## [HOW TO COMPLETE THIS TASK]
Print verbatim the opening line of the material and every subsequent line through the one containing "has height=980, width=1219.".

## [INFORMATION SHOWN]

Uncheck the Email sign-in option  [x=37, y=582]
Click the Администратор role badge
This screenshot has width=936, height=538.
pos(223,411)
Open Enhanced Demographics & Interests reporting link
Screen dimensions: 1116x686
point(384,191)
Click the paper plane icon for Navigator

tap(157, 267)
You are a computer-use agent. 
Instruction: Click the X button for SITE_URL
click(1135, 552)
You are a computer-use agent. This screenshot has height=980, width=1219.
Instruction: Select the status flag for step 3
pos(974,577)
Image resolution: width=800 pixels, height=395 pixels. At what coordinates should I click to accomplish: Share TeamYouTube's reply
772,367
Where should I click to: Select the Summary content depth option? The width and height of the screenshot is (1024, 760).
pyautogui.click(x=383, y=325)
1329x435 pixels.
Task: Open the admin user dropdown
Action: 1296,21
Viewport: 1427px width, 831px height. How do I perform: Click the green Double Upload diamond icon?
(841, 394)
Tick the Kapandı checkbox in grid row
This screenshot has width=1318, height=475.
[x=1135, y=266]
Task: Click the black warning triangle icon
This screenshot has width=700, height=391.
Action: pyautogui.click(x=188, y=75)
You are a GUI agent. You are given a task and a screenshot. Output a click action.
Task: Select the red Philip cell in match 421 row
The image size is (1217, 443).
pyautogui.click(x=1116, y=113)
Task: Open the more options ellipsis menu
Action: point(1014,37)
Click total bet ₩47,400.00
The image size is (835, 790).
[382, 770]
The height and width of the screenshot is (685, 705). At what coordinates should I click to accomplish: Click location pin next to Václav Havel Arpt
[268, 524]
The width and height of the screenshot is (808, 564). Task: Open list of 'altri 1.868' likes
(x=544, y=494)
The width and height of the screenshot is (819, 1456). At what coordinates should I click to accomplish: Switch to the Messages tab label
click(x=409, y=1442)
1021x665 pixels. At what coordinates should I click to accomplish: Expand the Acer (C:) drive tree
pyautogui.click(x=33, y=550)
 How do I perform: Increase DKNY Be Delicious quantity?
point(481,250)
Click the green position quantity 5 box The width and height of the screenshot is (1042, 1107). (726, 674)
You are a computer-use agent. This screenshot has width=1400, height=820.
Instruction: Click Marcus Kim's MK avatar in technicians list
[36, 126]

## [ANSWER TO THE PROBLEM]
Uncheck the Email sign-in option  [x=37, y=582]
Click the Администратор role badge
This screenshot has width=936, height=538.
pos(223,411)
Open Enhanced Demographics & Interests reporting link
Screen dimensions: 1116x686
point(384,191)
Click the paper plane icon for Navigator

tap(157, 267)
You are a computer-use agent. 
Instruction: Click the X button for SITE_URL
click(1135, 552)
You are a computer-use agent. This screenshot has height=980, width=1219.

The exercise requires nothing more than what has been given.